2020年8月実施「物理を学ぶ、物理を作る〜高校物理から宇宙研究の最先端へ〜」

〈参加者〉

CoREFと連携する公立高校3校+ジュニアドクター育成塾(国立研究開発法人科学技術振興機構主催)受講生の中学生 計108名


〈場所〉

各学校等の会場(オンラインで接続)


〈プログラム〉

1日目:「知識構成型ジグソー法」を使ったワークショップで、宇宙の矛盾を説明する仮説を自分たちでつくってみるプロセスを体験 ※院生とのフォローアップ質疑(遠隔)で理解を補足


2日目:東京大学国際高等研究所カブリ数物連携宇宙研究機構初代機構長 村山斉先生によるオンライン講義(ダークマター仮説や、宇宙の最新研究などについて)、各会場をつないで質疑応答

「知識構成型ジグソー法」による学習に取り組む中で、多くの子どもたちは自力で自身が納得のいく論理的な仮説を作ることができていた。中には「見えないけれど、強い力を持つ何かが銀河系の中にある」という仮説にたどり着いたグループもあった。この仮説こそ、東京大学国際高等研究所カブリ数物連携宇宙研究機構の村山先生たちが研究している「ダークマター仮説」である。また、2日目の質疑応答では、子どもたちの間から「ダークマター仮説」についてのレベルの高い質問が出された。これには村山先生も、「高校生でも仮説を作ることができて、しかもその仮説を作り変えていけるんだ」と感心していたという。

「知の共創 実践学講座」の三つの軸:②評価

図3

「知の共創 実践学講座」では、同講座を学びの質を支える知見を得るための授業研究の場としても活用し、次の学びのデザインのヒントを得るための学びの見とりを「評価」と位置づけている。図3は、目指す授業研究をPDCAサイクルで表現したものだ。まず、子どもたちにつけてもらいたい力を想定し、それを実現できるような教材や授業をデザインする(Plan)。次に授業を行い(Do)、今日の授業のデザインがどう機能していたのか、また子どもたちはどんな力を伸ばすことができたのかを評価する(Check)。さらに、今日の学びを次の学びに活かすには、どのような点を改善すればいいのかを検討し、次の学びを支える知見につなげていく(Action)。同講座では、学びの質を支えるような授業研究を継続して行うため、このサイクルを回していくことを重視しているという。

期待する学習プロセスを想定する

図4

質の高い授業研究を行うには、授業の中で子どもがどのような学びを得たのかを把握する必要があり、そのためには期待する学習プロセスを事前に細かく想定しておくことが大事だという。図4は、「物理を学ぶ、物理を作る」シリーズの実践学講座を行う際に作った表だ。何ができたら「育てたい能力・資質」が身についたといえるのかという「基準」とともに、その基準が実現されているのかを確認する指標が具体的な発言やアクションのレベルで設定されている。

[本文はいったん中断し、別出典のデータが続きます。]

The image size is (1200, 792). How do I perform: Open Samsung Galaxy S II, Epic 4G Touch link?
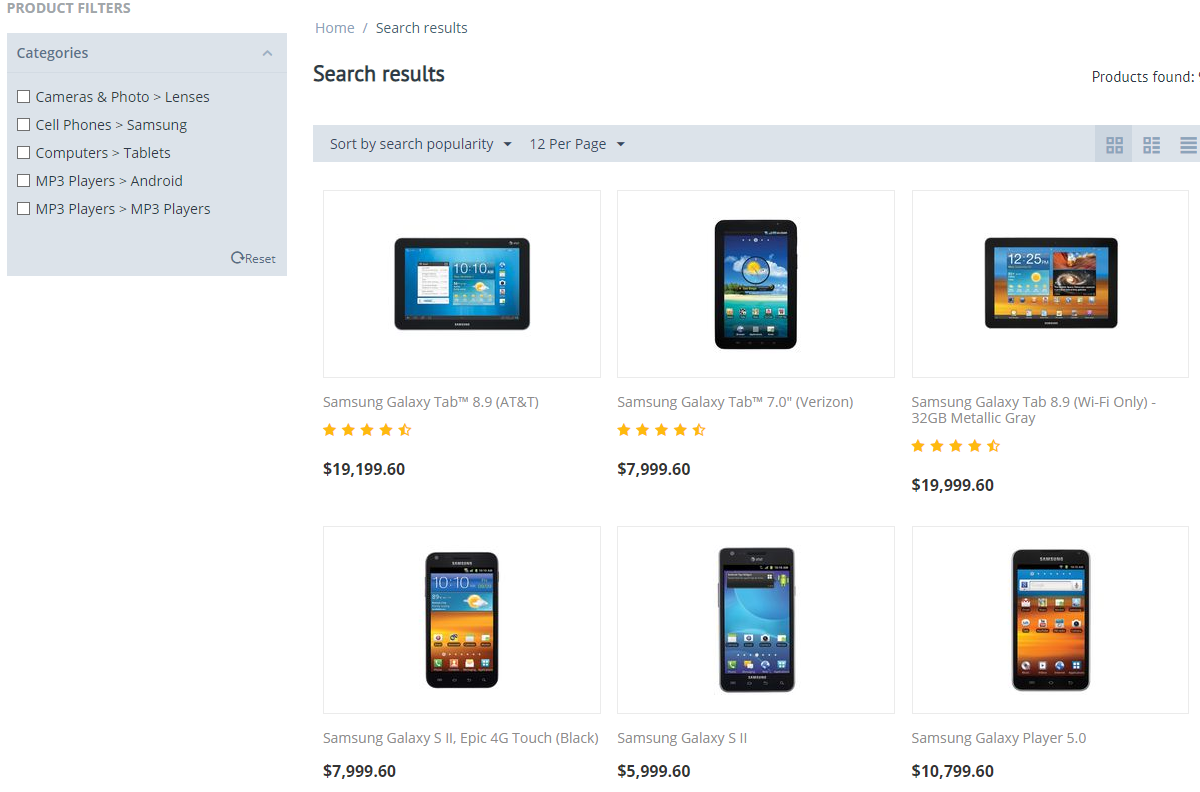(x=461, y=738)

齊藤氏は、「狙いや実現したい学びの具体的なイメージを明確にしたうえで、子どもの学びの事実を見とることができたら、『子どもたちはこのように学ぶはずだ』という前提のほうを見直すことができるでしょう。そのことにより、よりよい高大接続のあり方、日々の教育実践についても、新たなアイディアが見えてくるのではないか」と語った。

ICTで多面的に学習成果を可視化する

子どもたちの学びを評価するには、「子どもたちが何をどう学んだのか」を見とり、子どもたちの頭の中を可視化する必要がある。この過程で役立つのがICTだ。たとえば、子どもたち1人1人にマイクをつけてもらったうえで「対話の見とり」を支援するシステムを活用すると、話していることがそのままテキスト化される。その点については、「評価における次のチャレンジとして、ICTの活用をさらに強化していきたい」と今後の課題として挙げた。

「知の共創 実践学講座」の三つの軸:③連携

東京大学高大接続研究開発センター特任助教の飯窪真也氏

続いて、白水氏と飯窪真也氏(東京大学高大接続研究開発センター特任助教)が「連携」を具体化するポイントについて語った。

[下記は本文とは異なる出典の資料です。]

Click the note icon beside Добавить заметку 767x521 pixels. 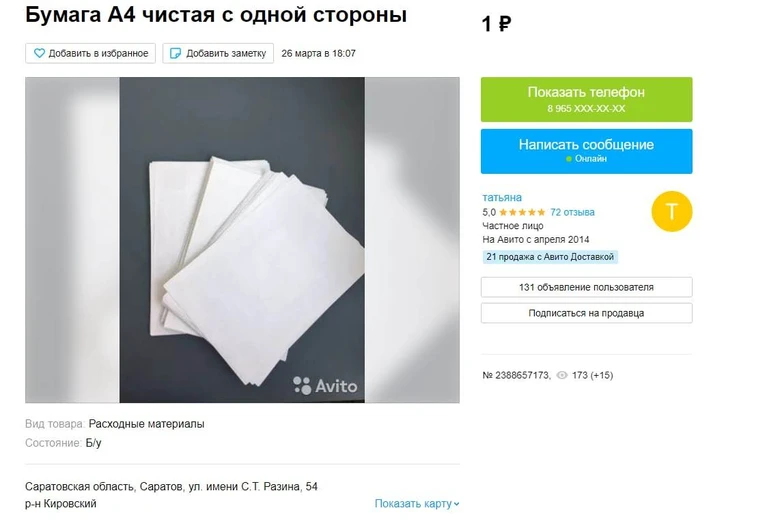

小中高大社という学校の壁を超えていくにはどうすればいいのか。白水氏は「今日の学びを明日の学びへとつなげていく」意識を持つことが、連携のひとつの大きな軸だと話す。1回の授業を行った時、多くの場合は「子どもたちが今日のゴールに到達したのか」を意識してしまいがちである。この時間感覚は、一単元、あるいは1年、3年、6年と広がっていく。しかし、たとえ1回の授業で学びきれなかったとしても、今日の学びが明日新しいことを学ぶ準備になっている側面があるはずだ。そうであれば、学びにおける一つひとつの時間感覚をもう少し長くしていくことが必要だと考えられる。

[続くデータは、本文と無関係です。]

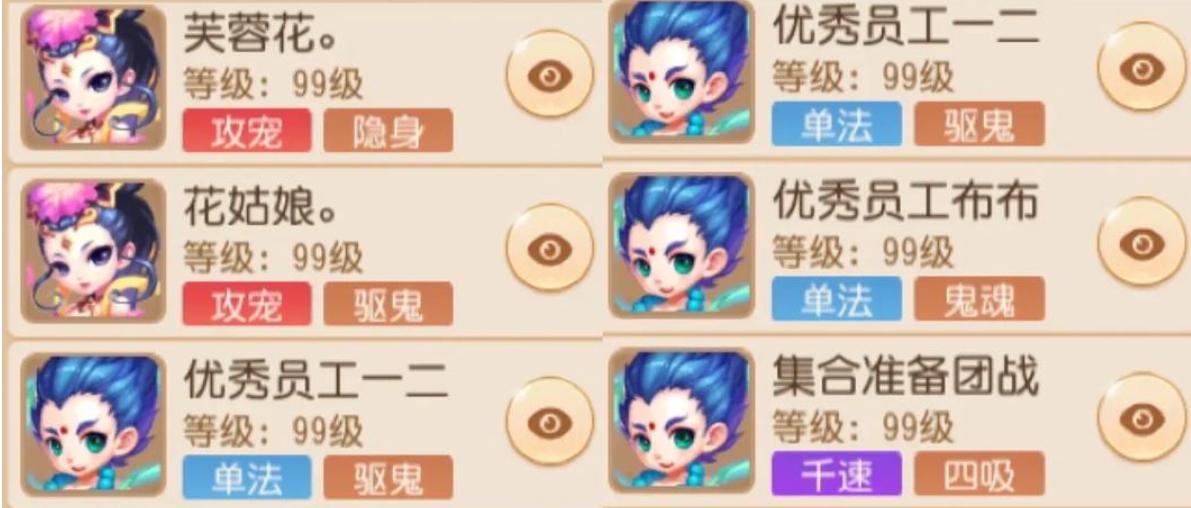Tap the 优秀员工布布 avatar portrait
1191x508 pixels.
point(682,245)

今日学びきれなかったことも、この先に学ぶことができる。その信頼感を持って日々の「実践」を行っていくには、子どもの潜在能力を頼りにする必要があるだろう。2020年8月に実施された「物理を学ぶ、物理を作る〜高校物理から宇宙研究の最先端へ〜」によって、子どもたちの高い潜在能力や、次の学びを自ら作りだしていく力があることはすでに証明されている。白水氏は、「子どもたちの潜在能力の高さを目の当たりにして、偏差値に関わらず、どの高校でも同じことができるし、もしかしたら中学校、小学校でも学べるかも知れないという可能性を感じた」とコメントした。

現場の先生方を支える連携体制

図5

「知の共創 実践学講座」を1回のイベントで終わらせないため、東京大学CoREFは自治体や産業界と連携し、学校現場の先生方の授業づくりを支えるシステムづくりを進めてきた。現在のところ、18都道府県、28の自治体と連携し、1200名を超える小中高の先生方が「知識構成型ジグソー法」による授業を実践してきた。教室でこの授業を受けた子どもの数は年間のべ10万名を超える。こうした、日常の授業改善を支えるシステムを基盤に「実践学講座」が展開されている。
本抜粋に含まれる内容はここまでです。